You can set the value of config_list in any way you prefer. Please refer to this [notebook](https://github.com/microsoft/autogen/blob/main/notebook/oai_openai_utils.ipynb) for full code examples of the different methods.

## OpenAIWrapper with cost estimation

In [2]:
from autogen import OpenAIWrapper

client = OpenAIWrapper(config_list=config_list)
messages = [{'role': 'user', 'content': 'Can you give me 3 useful tips on learning Python? Keep it simple and short.'},]
response = client.create(messages=messages, model="gpt-35-turbo-1106", cache_seed=None)
print(response.cost)

In update_usage_summary
0.0001555


## Usage Summary

When creating a instance of OpenAIWrapper, cost of all completions from the same instance is recorded. You can call `print_usage_summary()` to checkout your usage summary. To clear up, use `clear_usage_summary()`.


In [14]:
from autogen import OpenAIWrapper

client = OpenAIWrapper(config_list=config_list)
messages = [{'role': 'user', 'content': 'Can you give me 3 useful tips on learning Python? Keep it simple and short.'},]
client.print_usage_summary() # print usage summary

No usage summary. Please call "create" first.


In [15]:
# The first creation
# By default, cache_seed is set to 41 and enabled.
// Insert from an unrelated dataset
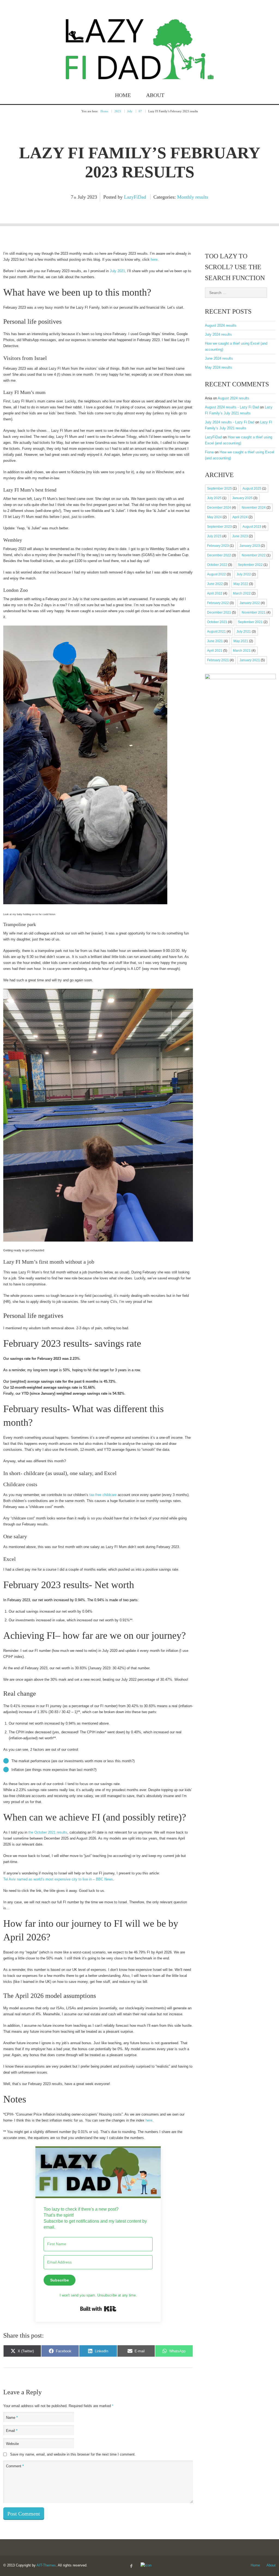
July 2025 (214, 498)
If you don't want to use cache, set cache_seed to None.
response = client.create(messages=messages, model="gpt-35-turbo-1106", cache_seed=41)
client.print_usage_summary() # default to ["actual", "total"]
client.print_usage_summary(mode='actual') # print actual usage summary
client.print_usage_summary(mode='total') # print total usage summary

In update_usage_summary
----------------------------------------------------------------------------------------------------
Usage summary excluding cached usage: 
Total cost: 0.00026
* Model 'gpt-35-turbo': cost: 0.00026, prompt_tokens: 25, completion_tokens: 110, total_tokens: 135

All completions are non-cached: the total cost with cached completions is the same as actual cost.
----------------------------------------------------------------------------------------------------
----------------------------------------------------------------------------------------------------
Usage summary excluding cached usage: 
Total cost: 0.00026
* Model 'gpt-35-turbo': cost: 0.00026, prompt_tokens: 25, completion_tokens: 110, total_tokens: 135
----------------------------------------------------------------------------------------------------
----------------------------------------------------------------------------------------------------
Usage summary including cached usage: 
Total cost: 0.

In [16]:
# take out cost
print(client.actual_usage_summary)
print(client.total_usage_summary)

{'total_cost': 0.0002575, 'gpt-35-turbo': {'cost': 0.0002575, 'prompt_tokens': 25, 'completion_tokens': 110, 'total_tokens': 135}}
{'total_cost': 0.0002575, 'gpt-35-turbo': {'cost': 0.0002575, 'prompt_tokens': 25, 'completion_tokens': 110, 'total_tokens': 135}}


In [17]:
# Since cache is enabled, the same completion will be returned from cache, which will not incur any actual cost. 
# So acutal cost doesn't change but total cost doubles.
response = client.create(messages=messages, model="gpt-35-turbo-1106", cache_seed=41)
client.print_usage_summary()

In update_usage_summary
----------------------------------------------------------------------------------------------------
Usage summary excluding cached usage: 
Total cost: 0.00026
* Model 'gpt-35-turbo': cost: 0.00026, prompt_tokens: 25, completion_tokens: 110, total_tokens: 135

Usage summary including cached usage: 
Total cost: 0.00052
* Model 'gpt-35-turbo': cost: 0.00052, prompt_tokens: 50, completion_tokens: 220, total_tokens: 270
----------------------------------------------------------------------------------------------------


In [18]:
# clear usage summary
client.clear_usage_summary() 
client.print_usage_summary()

No usage summary. Please call "create" first.


In [19]:
# all completions are returned from cache, so no actual cost incurred.
response = client.create(messages=messages, model="gpt-35-turbo-1106", cache_seed=41)
client.print_usage_summary()

In update_usage_summary
----------------------------------------------------------------------------------------------------
No actual cost incurred (all completions are using cache).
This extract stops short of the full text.